I’m not surprised this has become a bone of contention. At 26, I am Gen Z so I get the pull of social media and the need to keep a constant record of my life. But when I went to see Doja Cat at Wireless festival in London this summer — where the audience was younger than me — I was taken aback by how incessantly her fans filmed her. They didn’t move or dance, standing like robots with their arms raised, eyes glazed in concentration on getting the perfect footage. I still bounced along to the blistering raps, but my enjoyment was flattened a bit by their lack of engagement.

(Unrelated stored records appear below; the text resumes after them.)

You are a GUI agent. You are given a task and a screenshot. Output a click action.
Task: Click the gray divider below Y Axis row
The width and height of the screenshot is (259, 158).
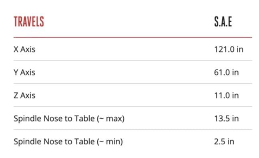133,83
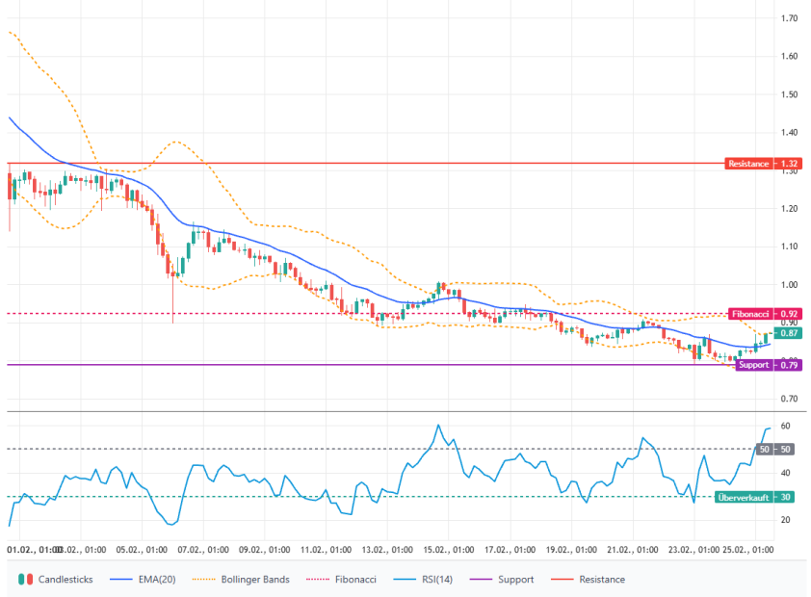This screenshot has height=597, width=811.
Task: Select the Resistance 1.32 price label
Action: [x=765, y=164]
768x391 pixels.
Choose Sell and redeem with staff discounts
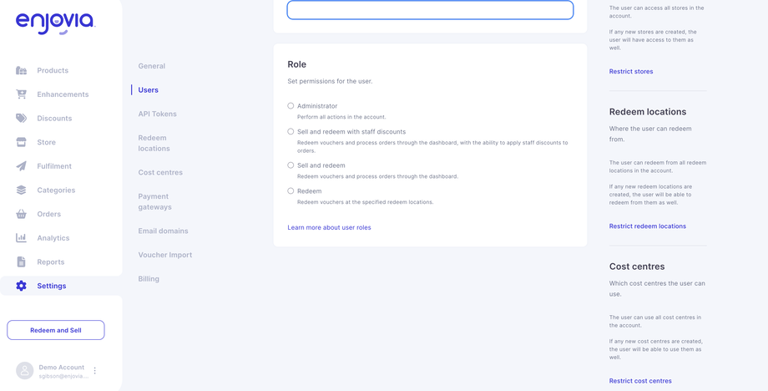pyautogui.click(x=291, y=131)
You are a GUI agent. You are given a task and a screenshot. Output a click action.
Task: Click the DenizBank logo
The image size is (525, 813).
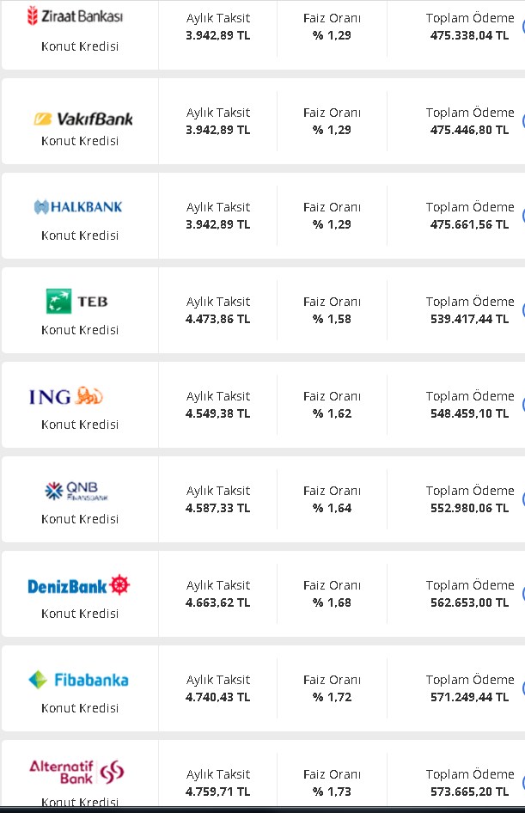[79, 585]
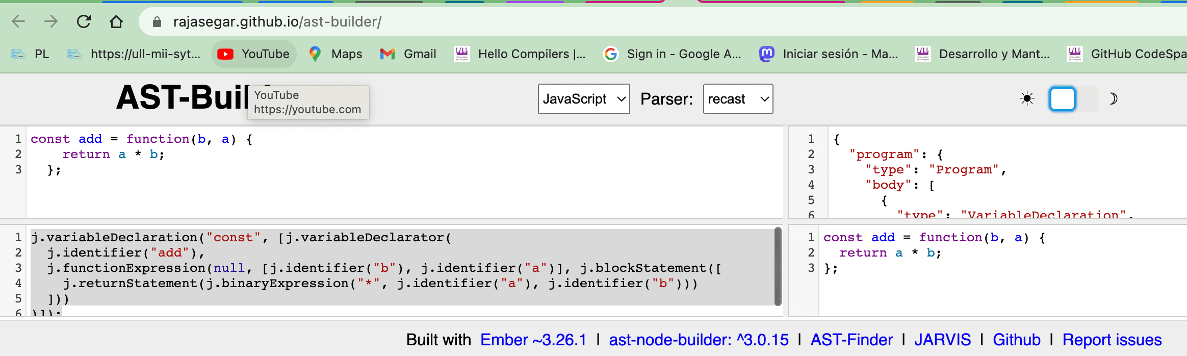Go to the browser home page
This screenshot has height=356, width=1187.
[x=116, y=21]

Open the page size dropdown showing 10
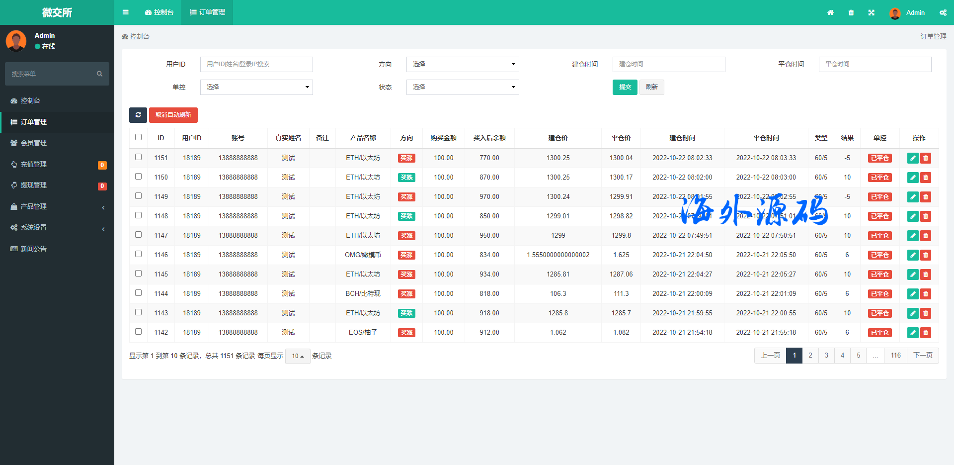(x=298, y=356)
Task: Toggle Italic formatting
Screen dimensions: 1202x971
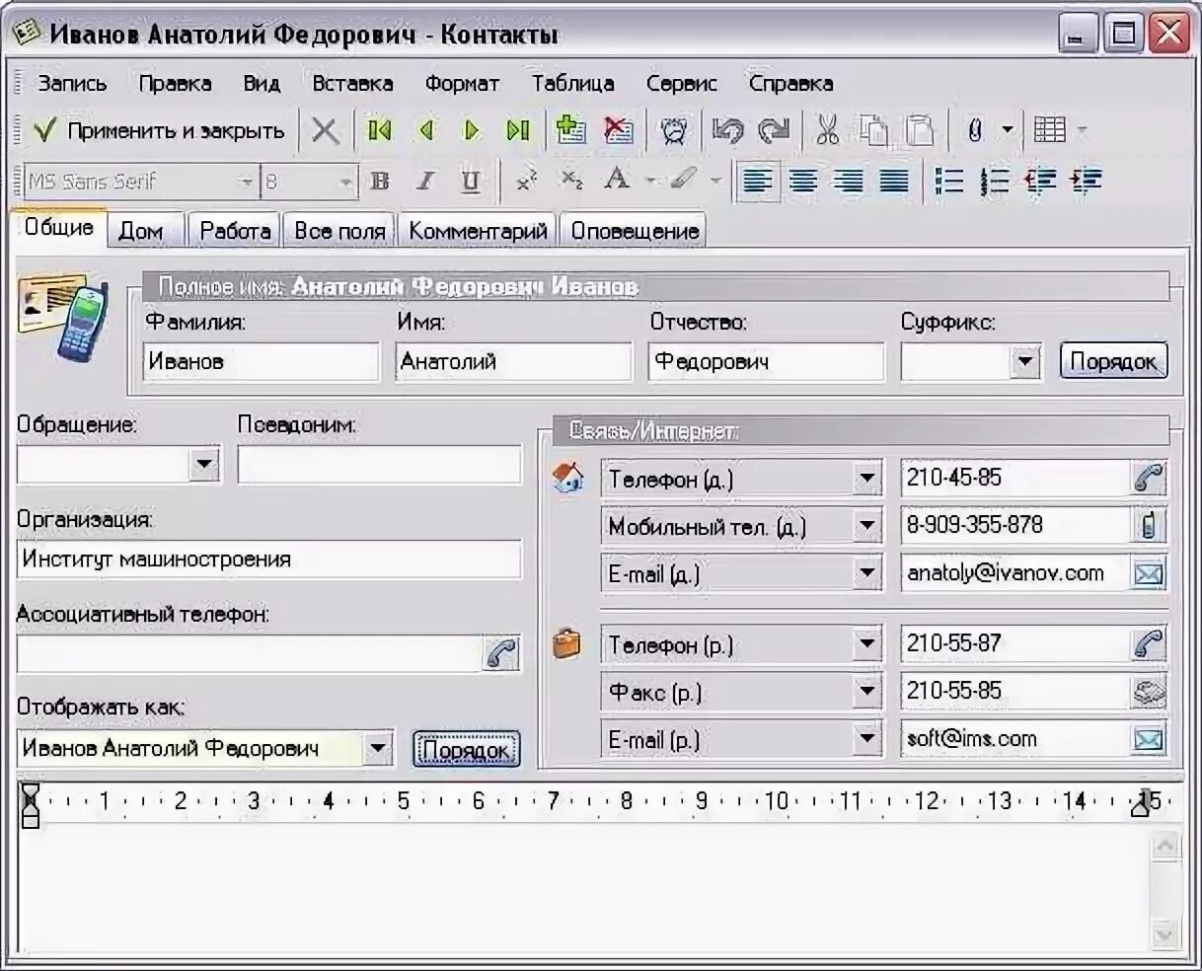Action: (x=424, y=181)
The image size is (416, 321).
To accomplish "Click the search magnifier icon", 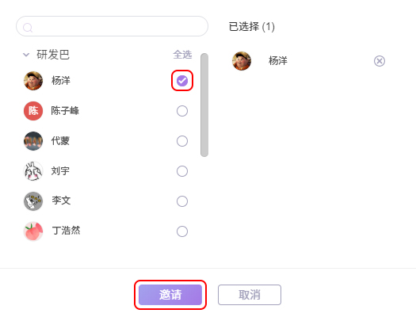I will 28,27.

At Wireless festival in London this summer, young fans incessantly filmed Doja Cat’s performance
JOSEPH OKPAKO/WIREIMAGE/GETTY IMAGES
At any other cultural event, experiencing the whole thing through a screen would be unacceptable. Try to take your phone out at a play, opera, classical recital or ballet and you will be told off by the usher and sometimes even the actor — as Sarah Jessica Parker did during her West End run of Plaza Suite. Why should music be any different?
Not every artist is in favour of bans. In July Damon Albarn disagreed with Bob Dylan’s position on BBC Breakfast: “If you start banning things where does it end? I think you’ve just got to turn up and do your thing. People won’t want to be on their phone if you’re engaging with them correctly.” Is that true, though? As I saw, a star such as Doja Cat can put on a thrilling show and still be confronted with a sea of screens.
Filming concerts and facetiming your loved ones from a gig (as many people also do) is a way of sharing an experience at a time when tickets are expensive and often hard to come by. Think of all the unlucky Swifties and Oasis lovers: shouldn’t they get to see lots of videos from different angles on social media — not just the official videographer’s footage? Is it really so bad if I record a few seconds to save among my memories?
After all it’s not just the expense or the queues that stop fans from going. After Lipa’s Royal Albert Hall event, I got a message from a woman I didn’t know with multiple sclerosis, asking if I could share footage as she’d been too ill to attend. It wouldn’t be fair to deny her or others in such situations.
So I’m with Albarn. A ban is excessive, as is swearing at your fans. Asking for restraint, as Lipa did, seems about right. My final idea? Schedule your gig in a church.